VALÈNCIA. Existe un auténtico corpus historiográfico sobre la represión franquista durante la posguerra inmediata, numerosos trabajos que analizan rigurosamente tanto la eliminación física de los vencidos como su privación de libertad en diferentes espacios de confinamientos en condiciones espeluznantes. Pero, ¿cómo trató la República a los partidarios del golpe militar de julio de 1936 en aquellas zonas y ciudades –como Valencia– donde fracasó? ¿Los juzgó? ¿Los fusiló? ¿Los confinó? En este último caso, ¿dónde? ¿En qué condiciones? ¿Estaban hacinados? ¿Tenían jabón para lavarse? Si se ponían enfermos, ¿se les dispensaba atención médica?
En Salud y enfermedad tras las rejas durante la Guerra Civil (La asistencia sanitaria en las prisiones de Valencia capital de la República) Xavier Garcia Ferrandis intenta responder todas estas preguntas tomando como paradigma el caso de Valencia. Dado que, como es bien conocido, la ciudad acogió la capital del Estado republicano durante buena parte de la guerra, el libro también ofrece mucha información de otras zonas del sudoeste de la España republicana, como Orihuela, Calpe y Albatera (Alicante); Totana (Murcia); Almería, Jaén, Ciudad Real, etc.
Durante la Guerra Civil se articuló en Valencia un verdadero universo carcelario. La posición de retaguardia de la ciudad y gran parte de su provincia durante la totalidad del conflicto favoreció el traslado de reclusas y reclusos de otras ciudades menos estables desde el punto de vista militar, muy especialmente desde Madrid. A las prisiones que ya funcionaban antes de la contienda se les unieron nuevos espacios de confinamiento habilitados ad hoc, mayoritariamente en propiedades de la Iglesia. Paradójicamente, muchos de estos lugares fueron utilizados por las autoridades franquistas al acabar la guerra. Por ejemplo, el tristemente famoso campo de Albatera había sido habilitado por la República en octubre 1937, algo poco conocido.
Ahora bien, el trato que ambos regímenes ofrecieron a la población reclusa fue radicalmente opuesto.
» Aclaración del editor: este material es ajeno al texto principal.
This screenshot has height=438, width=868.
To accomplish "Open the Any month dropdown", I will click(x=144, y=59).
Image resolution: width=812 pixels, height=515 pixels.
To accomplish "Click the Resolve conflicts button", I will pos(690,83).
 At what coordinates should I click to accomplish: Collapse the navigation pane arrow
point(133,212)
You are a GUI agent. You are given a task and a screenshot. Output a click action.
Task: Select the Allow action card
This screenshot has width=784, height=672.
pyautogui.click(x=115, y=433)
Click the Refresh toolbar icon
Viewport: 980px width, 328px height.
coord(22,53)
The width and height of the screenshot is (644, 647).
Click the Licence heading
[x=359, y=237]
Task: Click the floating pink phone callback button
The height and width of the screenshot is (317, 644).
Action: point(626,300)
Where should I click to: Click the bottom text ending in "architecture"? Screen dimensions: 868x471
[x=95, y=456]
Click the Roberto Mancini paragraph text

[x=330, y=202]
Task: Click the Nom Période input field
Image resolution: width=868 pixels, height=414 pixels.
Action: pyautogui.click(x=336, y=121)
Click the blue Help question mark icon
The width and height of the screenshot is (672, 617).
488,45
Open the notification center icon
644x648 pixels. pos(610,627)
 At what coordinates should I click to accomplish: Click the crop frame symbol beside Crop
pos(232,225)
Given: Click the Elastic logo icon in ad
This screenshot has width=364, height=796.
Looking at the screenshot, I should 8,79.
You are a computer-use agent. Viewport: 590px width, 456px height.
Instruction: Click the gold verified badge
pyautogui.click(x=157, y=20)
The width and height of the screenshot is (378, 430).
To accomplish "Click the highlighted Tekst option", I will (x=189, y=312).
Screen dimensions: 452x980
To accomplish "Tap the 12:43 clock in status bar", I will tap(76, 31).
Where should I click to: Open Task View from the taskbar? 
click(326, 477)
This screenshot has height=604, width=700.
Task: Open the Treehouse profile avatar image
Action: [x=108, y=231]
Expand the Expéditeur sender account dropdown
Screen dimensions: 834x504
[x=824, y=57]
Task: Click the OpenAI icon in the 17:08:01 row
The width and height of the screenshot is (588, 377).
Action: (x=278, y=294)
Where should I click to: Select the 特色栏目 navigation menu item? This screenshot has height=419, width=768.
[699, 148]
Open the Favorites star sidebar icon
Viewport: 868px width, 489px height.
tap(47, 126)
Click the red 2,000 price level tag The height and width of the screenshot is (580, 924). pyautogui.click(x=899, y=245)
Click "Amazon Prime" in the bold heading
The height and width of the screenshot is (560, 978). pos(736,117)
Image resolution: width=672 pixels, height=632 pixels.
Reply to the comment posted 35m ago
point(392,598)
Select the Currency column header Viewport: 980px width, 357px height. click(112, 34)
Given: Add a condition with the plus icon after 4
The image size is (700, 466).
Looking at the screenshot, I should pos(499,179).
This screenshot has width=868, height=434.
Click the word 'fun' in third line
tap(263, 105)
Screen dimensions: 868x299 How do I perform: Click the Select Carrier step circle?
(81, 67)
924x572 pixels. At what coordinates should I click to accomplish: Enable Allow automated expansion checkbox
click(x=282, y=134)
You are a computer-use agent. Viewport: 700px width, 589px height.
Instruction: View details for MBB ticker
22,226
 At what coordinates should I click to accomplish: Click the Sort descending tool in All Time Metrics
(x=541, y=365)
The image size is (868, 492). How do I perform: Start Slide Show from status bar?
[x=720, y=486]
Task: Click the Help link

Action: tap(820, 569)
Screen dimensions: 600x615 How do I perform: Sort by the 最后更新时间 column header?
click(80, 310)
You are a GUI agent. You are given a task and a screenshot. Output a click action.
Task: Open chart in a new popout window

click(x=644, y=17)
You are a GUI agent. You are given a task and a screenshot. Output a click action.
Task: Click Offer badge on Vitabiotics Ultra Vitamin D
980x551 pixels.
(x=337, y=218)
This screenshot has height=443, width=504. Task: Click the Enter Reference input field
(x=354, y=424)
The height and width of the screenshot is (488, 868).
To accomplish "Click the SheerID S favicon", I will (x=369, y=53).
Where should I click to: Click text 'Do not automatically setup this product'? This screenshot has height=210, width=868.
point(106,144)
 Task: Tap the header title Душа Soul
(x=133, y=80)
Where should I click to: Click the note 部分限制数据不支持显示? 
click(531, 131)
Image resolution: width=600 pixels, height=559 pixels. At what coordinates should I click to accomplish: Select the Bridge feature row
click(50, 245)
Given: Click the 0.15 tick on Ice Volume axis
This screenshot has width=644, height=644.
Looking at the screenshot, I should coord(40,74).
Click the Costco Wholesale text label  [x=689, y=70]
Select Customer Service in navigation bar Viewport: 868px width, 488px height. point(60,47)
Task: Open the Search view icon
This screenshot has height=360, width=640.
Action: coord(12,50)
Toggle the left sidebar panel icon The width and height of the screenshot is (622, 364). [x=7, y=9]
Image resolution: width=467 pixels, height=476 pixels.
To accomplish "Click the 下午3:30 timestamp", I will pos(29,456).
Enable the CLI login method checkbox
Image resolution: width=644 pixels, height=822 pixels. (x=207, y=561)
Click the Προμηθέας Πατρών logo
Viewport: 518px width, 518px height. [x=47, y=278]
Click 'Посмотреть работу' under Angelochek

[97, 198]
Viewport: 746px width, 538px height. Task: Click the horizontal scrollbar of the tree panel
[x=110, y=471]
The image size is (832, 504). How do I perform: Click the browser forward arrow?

La Dirección General de Prisiones republicana destinó grandes partidas presupuestarias al suministro de alimentos, jabón y material médico-quirúrgico de los diferentes espacios de reclusión, así como al sueldo de los médicos que allí trabajaban. La prolongación de la guerra, sin embargo, no pudo evitar que las condiciones higiénico-sanitarias se fueran degradando, haciendo acto de presencia el desabastecimiento y el hacinamiento, que pronto se tradujeron en enfermedades de transmisión aérea con la tuberculosis a la cabeza.
Por el contrario, las autoridades franquistas, inmediatamente tras la guerra, entendieron el sistema penitenciario como una macabra antesala: confinaron en condiciones terribles a miles de españoles y españolas que no tenían otra cosa que esperar sino la muerte, bien por inanición y enfermedades, bien en el paredón.